Your task is to set down the records below again, exactly.

──────── Dataset entries ────────

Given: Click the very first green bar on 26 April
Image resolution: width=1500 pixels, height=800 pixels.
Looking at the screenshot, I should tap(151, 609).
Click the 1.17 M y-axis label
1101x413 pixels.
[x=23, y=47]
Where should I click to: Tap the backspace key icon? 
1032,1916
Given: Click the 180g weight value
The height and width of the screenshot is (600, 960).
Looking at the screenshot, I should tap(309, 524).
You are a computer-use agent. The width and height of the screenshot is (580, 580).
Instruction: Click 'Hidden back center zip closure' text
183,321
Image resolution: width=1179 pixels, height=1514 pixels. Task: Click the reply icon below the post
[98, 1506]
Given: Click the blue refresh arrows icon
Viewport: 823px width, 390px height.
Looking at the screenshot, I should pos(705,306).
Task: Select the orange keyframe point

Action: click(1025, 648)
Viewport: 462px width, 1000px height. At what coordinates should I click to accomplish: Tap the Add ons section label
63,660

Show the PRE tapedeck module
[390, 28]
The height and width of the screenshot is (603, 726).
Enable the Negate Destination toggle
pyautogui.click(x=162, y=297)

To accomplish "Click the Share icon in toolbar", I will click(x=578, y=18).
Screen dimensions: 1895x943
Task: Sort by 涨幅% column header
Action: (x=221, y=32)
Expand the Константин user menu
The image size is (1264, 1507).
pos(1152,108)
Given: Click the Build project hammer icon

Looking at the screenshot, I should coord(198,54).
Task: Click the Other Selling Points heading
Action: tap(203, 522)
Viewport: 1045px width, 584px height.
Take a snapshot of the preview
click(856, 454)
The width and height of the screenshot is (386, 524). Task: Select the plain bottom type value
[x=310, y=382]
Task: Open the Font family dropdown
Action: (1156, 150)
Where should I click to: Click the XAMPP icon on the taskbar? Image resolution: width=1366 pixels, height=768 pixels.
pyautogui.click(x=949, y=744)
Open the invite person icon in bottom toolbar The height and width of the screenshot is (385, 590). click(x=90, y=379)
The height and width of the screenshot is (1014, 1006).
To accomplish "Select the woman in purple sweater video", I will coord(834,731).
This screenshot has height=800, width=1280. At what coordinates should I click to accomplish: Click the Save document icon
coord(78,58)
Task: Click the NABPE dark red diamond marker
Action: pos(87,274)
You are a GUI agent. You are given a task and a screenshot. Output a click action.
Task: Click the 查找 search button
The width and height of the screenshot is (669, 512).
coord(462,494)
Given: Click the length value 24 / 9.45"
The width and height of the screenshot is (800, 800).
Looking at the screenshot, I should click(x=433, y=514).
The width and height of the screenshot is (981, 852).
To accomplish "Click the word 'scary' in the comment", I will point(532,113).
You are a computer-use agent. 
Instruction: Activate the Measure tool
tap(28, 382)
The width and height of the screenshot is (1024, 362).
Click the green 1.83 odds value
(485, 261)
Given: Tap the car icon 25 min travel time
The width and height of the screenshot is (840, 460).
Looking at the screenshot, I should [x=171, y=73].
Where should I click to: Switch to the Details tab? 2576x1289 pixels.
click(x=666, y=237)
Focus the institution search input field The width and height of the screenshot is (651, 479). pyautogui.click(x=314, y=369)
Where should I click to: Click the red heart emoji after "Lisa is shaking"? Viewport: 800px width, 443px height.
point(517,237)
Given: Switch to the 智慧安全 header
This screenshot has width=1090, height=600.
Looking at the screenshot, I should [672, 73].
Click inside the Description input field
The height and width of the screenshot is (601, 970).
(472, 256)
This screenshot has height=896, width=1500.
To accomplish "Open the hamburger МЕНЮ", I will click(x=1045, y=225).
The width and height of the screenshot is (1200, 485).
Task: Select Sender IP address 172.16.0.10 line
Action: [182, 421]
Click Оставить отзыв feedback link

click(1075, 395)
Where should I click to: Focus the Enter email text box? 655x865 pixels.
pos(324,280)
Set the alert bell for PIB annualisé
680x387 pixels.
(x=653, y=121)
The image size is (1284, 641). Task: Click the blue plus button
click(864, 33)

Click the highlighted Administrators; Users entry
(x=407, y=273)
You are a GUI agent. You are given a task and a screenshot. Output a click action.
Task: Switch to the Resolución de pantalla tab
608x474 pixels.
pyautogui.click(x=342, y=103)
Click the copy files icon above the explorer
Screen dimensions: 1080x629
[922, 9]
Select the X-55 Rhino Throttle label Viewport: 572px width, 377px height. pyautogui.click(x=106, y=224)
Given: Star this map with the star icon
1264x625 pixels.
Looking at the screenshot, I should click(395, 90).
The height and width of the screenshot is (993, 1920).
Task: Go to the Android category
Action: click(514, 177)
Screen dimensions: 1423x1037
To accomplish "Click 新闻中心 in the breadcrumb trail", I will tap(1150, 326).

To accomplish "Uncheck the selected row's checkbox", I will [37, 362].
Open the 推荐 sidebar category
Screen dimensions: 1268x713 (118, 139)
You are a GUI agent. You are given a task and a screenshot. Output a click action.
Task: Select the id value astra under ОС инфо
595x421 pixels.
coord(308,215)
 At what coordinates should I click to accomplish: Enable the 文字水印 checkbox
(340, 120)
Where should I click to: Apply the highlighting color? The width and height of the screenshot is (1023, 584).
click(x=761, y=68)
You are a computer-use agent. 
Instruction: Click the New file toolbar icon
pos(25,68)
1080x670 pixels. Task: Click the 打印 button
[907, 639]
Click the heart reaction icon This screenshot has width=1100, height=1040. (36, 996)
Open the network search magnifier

────────

### Solution for this problem:
Given: Click the very first green bar on 26 April
Image resolution: width=1500 pixels, height=800 pixels.
Looking at the screenshot, I should tap(151, 609).
Click the 1.17 M y-axis label
1101x413 pixels.
[x=23, y=47]
Where should I click to: Tap the backspace key icon? 
1032,1916
Given: Click the 180g weight value
The height and width of the screenshot is (600, 960).
Looking at the screenshot, I should tap(309, 524).
You are a computer-use agent. The width and height of the screenshot is (580, 580).
Instruction: Click 'Hidden back center zip closure' text
183,321
Image resolution: width=1179 pixels, height=1514 pixels. Task: Click the reply icon below the post
[98, 1506]
Given: Click the blue refresh arrows icon
Viewport: 823px width, 390px height.
Looking at the screenshot, I should pos(705,306).
Task: Select the orange keyframe point

Action: click(1025, 648)
Viewport: 462px width, 1000px height. At what coordinates should I click to accomplish: Tap the Add ons section label
63,660

Show the PRE tapedeck module
[390, 28]
The height and width of the screenshot is (603, 726).
Enable the Negate Destination toggle
pyautogui.click(x=162, y=297)

To accomplish "Click the Share icon in toolbar", I will click(x=578, y=18).
Screen dimensions: 1895x943
Task: Sort by 涨幅% column header
Action: (x=221, y=32)
Expand the Константин user menu
The image size is (1264, 1507).
pos(1152,108)
Given: Click the Build project hammer icon

Looking at the screenshot, I should coord(198,54).
Task: Click the Other Selling Points heading
Action: tap(203, 522)
Viewport: 1045px width, 584px height.
Take a snapshot of the preview
click(856, 454)
The width and height of the screenshot is (386, 524). Task: Select the plain bottom type value
[x=310, y=382]
Task: Open the Font family dropdown
Action: (1156, 150)
Where should I click to: Click the XAMPP icon on the taskbar? Image resolution: width=1366 pixels, height=768 pixels.
pyautogui.click(x=949, y=744)
Open the invite person icon in bottom toolbar The height and width of the screenshot is (385, 590). click(x=90, y=379)
The height and width of the screenshot is (1014, 1006).
To accomplish "Select the woman in purple sweater video", I will coord(834,731).
This screenshot has height=800, width=1280. At what coordinates should I click to accomplish: Click the Save document icon
coord(78,58)
Task: Click the NABPE dark red diamond marker
Action: pos(87,274)
You are a GUI agent. You are given a task and a screenshot. Output a click action.
Task: Click the 查找 search button
The width and height of the screenshot is (669, 512).
coord(462,494)
Given: Click the length value 24 / 9.45"
The width and height of the screenshot is (800, 800).
Looking at the screenshot, I should click(x=433, y=514).
The width and height of the screenshot is (981, 852).
To accomplish "Click the word 'scary' in the comment", I will point(532,113).
You are a computer-use agent. 
Instruction: Activate the Measure tool
tap(28, 382)
The width and height of the screenshot is (1024, 362).
Click the green 1.83 odds value
(485, 261)
Given: Tap the car icon 25 min travel time
The width and height of the screenshot is (840, 460).
Looking at the screenshot, I should [x=171, y=73].
Where should I click to: Switch to the Details tab? 2576x1289 pixels.
click(x=666, y=237)
Focus the institution search input field The width and height of the screenshot is (651, 479). pyautogui.click(x=314, y=369)
Where should I click to: Click the red heart emoji after "Lisa is shaking"? Viewport: 800px width, 443px height.
point(517,237)
Given: Switch to the 智慧安全 header
This screenshot has width=1090, height=600.
Looking at the screenshot, I should [672, 73].
Click inside the Description input field
The height and width of the screenshot is (601, 970).
(472, 256)
This screenshot has height=896, width=1500.
To accomplish "Open the hamburger МЕНЮ", I will click(x=1045, y=225).
The width and height of the screenshot is (1200, 485).
Task: Select Sender IP address 172.16.0.10 line
Action: [182, 421]
Click Оставить отзыв feedback link

click(1075, 395)
Where should I click to: Focus the Enter email text box? 655x865 pixels.
pos(324,280)
Set the alert bell for PIB annualisé
680x387 pixels.
(x=653, y=121)
The image size is (1284, 641). Task: Click the blue plus button
click(864, 33)

Click the highlighted Administrators; Users entry
(x=407, y=273)
You are a GUI agent. You are given a task and a screenshot. Output a click action.
Task: Switch to the Resolución de pantalla tab
608x474 pixels.
pyautogui.click(x=342, y=103)
Click the copy files icon above the explorer
Screen dimensions: 1080x629
[922, 9]
Select the X-55 Rhino Throttle label Viewport: 572px width, 377px height. pyautogui.click(x=106, y=224)
Given: Star this map with the star icon
1264x625 pixels.
Looking at the screenshot, I should click(395, 90).
The height and width of the screenshot is (993, 1920).
Task: Go to the Android category
Action: click(514, 177)
Screen dimensions: 1423x1037
To accomplish "Click 新闻中心 in the breadcrumb trail", I will tap(1150, 326).

To accomplish "Uncheck the selected row's checkbox", I will [37, 362].
Open the 推荐 sidebar category
Screen dimensions: 1268x713 (118, 139)
You are a GUI agent. You are given a task and a screenshot. Output a click action.
Task: Select the id value astra under ОС инфо
595x421 pixels.
coord(308,215)
 At what coordinates should I click to accomplish: Enable the 文字水印 checkbox
(340, 120)
Where should I click to: Apply the highlighting color? The width and height of the screenshot is (1023, 584).
click(x=761, y=68)
You are a computer-use agent. 
Instruction: Click the New file toolbar icon
pos(25,68)
1080x670 pixels. Task: Click the 打印 button
[907, 639]
Click the heart reaction icon This screenshot has width=1100, height=1040. (36, 996)
Open the network search magnifier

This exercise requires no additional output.